In the U.S., it’s up to individual ski areas whether they require instructors to be certified by PSIA in order to teach skiing. Being certified means an instructor has met the current standards of skiing.
Level I involves passing a three-day, on-mountain instructor clinic and a written test. Beyond that, instructors can go for Level II certification and finally, Level III, which basically means you’re a ski god or goddess as the case may be. All certification levels require attending update ski clinics on an ongoing basis.
Erik was sure he knew how to ski before he showed up at Sunlight for his first day of his clinic. That wasn’t the case by the end of the day.
“I thought I knew how to ski,” he said after that first day, “but I don’t. I have no idea.”
This was earth-shattering news. Here was Mr. Straight-Down-the-Mountain, admitting he didn’t know how to ski. Could there be a turn in my husband’s future? Could there be two turns in a row?
For starters, Erik had to let go of some old skiing standards. Being one of the last holdouts for long, straight skis, he had grudgingly switched to a pair of slightly shaped Dynastars but they were still 203 centimeters, a huge step down from his previous 210-cm, straight Volkls.
By the second day, Erik knew even less. But now he was trying an even more radical shaped pair of 164-cm Volkl Carvers, and learning how to carve by taking a wide stance, tipping his ankles over and letting the ski do the work. He talked about upper body placement and proper pole planting that he had been doing wrong for probably 35 years. He couldn’t stop talking about this new sport he’d discovered.
“I thought I knew everything about skiing,” he said after Day 2. “I don’t know anything.”
On the last day, Erik passed his written and on-mountain demos. But more important than that, he was in essence an old dog who learned some new tricks. Hearing him talk about his renewed interest in skiing, it made me start to think about how easy it is for all of us to assume that just because we’ve been doing something a long time, there’s nothing left to learn. How untrue.
I always remember a story my parents loved to tell. My best friend in elementary school, Lisa, decided to try out for the school band. She decided she’d take up the clarinet. She had her clarinet and her case that she’d take everywhere. She’d practice. She’d go to band and practice. The band would give school concerts and she’d play.

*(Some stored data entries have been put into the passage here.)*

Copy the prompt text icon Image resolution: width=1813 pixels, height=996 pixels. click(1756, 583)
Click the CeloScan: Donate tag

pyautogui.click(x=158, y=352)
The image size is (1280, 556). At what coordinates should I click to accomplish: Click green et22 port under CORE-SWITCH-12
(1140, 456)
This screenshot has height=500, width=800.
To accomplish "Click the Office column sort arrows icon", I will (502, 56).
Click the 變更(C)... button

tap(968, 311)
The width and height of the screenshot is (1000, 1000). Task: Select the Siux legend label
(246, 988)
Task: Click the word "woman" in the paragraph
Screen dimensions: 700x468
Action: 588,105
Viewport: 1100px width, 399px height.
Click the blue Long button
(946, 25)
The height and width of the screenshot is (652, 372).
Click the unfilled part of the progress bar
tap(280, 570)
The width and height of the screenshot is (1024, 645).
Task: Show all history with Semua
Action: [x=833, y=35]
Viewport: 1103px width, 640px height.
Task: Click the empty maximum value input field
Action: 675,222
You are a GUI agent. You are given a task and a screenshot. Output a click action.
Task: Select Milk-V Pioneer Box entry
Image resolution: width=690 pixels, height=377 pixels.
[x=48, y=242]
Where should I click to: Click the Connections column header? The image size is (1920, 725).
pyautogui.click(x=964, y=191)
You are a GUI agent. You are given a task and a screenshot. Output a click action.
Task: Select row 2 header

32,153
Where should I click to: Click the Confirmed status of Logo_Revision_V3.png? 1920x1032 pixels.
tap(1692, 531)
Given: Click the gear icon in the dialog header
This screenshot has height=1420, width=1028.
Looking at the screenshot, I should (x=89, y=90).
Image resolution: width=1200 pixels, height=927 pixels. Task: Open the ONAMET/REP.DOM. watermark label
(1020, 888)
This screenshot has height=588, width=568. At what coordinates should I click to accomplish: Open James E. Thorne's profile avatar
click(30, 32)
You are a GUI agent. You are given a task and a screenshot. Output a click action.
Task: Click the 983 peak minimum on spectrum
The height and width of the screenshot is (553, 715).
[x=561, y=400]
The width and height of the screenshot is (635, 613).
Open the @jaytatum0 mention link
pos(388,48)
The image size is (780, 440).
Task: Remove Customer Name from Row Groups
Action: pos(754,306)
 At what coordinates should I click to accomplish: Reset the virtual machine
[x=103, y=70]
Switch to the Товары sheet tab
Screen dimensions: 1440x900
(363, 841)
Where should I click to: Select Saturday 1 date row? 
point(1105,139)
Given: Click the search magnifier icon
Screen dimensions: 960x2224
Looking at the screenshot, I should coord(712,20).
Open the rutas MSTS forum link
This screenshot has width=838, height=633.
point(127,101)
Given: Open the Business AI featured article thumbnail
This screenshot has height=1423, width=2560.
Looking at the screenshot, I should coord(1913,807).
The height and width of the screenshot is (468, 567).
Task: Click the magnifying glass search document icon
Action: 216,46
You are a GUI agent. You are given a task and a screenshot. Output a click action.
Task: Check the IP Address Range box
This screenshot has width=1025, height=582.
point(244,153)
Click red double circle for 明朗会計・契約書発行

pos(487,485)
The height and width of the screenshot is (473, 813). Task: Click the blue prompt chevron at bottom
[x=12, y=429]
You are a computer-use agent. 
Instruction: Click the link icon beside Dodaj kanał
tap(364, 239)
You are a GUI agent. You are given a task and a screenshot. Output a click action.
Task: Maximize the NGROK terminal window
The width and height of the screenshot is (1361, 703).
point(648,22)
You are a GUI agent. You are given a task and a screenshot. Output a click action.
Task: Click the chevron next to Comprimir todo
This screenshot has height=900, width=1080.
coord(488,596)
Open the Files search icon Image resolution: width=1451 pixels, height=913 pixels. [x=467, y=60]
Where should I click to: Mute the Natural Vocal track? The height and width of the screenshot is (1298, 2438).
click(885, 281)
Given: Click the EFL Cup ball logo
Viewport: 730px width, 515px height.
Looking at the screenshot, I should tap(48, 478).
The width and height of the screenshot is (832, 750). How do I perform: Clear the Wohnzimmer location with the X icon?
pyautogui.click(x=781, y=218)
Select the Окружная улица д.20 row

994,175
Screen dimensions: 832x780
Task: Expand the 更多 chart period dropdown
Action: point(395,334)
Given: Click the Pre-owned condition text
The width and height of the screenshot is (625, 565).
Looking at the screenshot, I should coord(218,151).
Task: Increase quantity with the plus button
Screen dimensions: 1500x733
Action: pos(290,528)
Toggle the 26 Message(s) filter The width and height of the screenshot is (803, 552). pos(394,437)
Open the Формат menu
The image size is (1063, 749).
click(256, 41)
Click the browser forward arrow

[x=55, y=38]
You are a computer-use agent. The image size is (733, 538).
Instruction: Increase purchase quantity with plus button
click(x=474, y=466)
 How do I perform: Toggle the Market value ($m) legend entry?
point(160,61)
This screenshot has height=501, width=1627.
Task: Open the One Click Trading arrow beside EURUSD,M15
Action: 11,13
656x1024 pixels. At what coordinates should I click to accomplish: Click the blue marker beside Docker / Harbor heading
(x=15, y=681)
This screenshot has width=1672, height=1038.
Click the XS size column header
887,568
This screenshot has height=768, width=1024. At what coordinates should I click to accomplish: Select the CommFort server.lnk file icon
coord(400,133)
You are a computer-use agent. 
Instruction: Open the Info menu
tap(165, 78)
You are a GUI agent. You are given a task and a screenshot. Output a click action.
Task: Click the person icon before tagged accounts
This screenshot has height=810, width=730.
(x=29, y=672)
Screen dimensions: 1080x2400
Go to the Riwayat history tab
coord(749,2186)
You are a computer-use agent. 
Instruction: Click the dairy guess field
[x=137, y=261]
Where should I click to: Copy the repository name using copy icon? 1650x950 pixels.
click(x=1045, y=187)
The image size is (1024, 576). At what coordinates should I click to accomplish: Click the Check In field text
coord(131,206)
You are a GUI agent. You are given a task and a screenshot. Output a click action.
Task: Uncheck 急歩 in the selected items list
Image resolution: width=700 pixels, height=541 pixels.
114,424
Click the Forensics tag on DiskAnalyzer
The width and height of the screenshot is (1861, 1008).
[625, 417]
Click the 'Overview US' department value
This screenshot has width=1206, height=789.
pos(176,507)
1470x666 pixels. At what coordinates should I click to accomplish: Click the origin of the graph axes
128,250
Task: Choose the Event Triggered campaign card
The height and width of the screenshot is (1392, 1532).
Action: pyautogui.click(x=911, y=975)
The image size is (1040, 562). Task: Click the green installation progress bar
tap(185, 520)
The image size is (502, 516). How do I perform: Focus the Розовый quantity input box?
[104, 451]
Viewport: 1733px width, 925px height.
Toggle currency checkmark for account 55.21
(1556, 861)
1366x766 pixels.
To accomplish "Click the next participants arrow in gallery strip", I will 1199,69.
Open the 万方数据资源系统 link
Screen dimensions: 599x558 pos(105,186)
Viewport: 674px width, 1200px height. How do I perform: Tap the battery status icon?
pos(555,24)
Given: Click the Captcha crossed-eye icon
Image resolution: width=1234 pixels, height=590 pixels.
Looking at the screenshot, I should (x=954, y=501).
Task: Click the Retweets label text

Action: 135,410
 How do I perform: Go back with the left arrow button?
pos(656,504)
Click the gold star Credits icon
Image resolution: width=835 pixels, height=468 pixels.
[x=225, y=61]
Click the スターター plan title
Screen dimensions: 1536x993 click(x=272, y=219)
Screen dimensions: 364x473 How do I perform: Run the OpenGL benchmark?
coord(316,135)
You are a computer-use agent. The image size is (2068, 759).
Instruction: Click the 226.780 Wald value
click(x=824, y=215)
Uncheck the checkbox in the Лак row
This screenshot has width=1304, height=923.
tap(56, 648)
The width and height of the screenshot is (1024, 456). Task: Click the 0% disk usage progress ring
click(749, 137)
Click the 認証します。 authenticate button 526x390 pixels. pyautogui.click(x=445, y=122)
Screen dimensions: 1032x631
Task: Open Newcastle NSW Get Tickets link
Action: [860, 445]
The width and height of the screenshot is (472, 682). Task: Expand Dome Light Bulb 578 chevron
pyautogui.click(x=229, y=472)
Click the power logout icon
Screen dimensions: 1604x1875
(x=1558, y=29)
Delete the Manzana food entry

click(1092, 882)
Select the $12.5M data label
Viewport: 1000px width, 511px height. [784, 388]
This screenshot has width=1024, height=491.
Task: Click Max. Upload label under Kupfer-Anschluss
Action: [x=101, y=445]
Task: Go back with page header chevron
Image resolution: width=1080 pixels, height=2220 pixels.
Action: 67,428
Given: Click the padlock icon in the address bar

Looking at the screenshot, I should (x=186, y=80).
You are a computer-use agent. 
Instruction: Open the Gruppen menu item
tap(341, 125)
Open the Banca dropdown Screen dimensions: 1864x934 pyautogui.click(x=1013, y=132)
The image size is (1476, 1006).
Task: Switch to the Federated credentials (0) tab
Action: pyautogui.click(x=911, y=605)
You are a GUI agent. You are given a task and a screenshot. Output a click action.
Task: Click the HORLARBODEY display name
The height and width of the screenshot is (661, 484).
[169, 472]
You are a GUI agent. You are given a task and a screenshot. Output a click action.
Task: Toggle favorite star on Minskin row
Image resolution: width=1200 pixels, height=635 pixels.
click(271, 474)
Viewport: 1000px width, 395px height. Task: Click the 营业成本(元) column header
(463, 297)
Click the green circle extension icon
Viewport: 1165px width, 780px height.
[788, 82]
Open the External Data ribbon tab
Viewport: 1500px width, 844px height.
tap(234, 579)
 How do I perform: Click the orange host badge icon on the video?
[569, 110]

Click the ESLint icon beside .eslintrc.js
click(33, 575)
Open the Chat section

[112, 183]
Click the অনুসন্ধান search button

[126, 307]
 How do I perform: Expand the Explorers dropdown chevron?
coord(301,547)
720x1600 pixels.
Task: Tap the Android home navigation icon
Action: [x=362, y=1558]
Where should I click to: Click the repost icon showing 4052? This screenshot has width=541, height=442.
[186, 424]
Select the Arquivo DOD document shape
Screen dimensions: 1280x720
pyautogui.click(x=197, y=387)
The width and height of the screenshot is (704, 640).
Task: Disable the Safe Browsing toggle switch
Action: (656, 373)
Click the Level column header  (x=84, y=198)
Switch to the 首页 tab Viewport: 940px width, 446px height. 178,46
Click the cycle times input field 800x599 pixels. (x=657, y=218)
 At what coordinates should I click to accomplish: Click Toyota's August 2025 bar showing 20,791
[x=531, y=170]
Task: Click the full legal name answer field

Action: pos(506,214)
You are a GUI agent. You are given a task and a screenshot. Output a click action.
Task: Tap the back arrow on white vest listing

One day, Lisa was over at our house without her clarinet. My dad asked her how the clarinet was going.
“Oh, it’s finished,” Lisa said. “I finished the clarinet.”
My parents always thought this was hilarious that Lisa had that kind of mentality about her clarinet. You play it, you learn about it, you’re done with it. But how many of us figure we know everything there is to know about our pastimes, our families and our work? It’s actually pretty invigorating to discover we’re never finished learning about anything – be it how to ski, how to play the clarinet, or even, just how to be a decent human being.
Erik and I went skiing the other day. And this time, instead of seeing a blur of a figure flying by at Mach 2, I saw a guy carving and arcing turns. And this time he was only going Mach 1.
Carrie Click is a Post Independent staff writer. Her column runs on Tuesdays.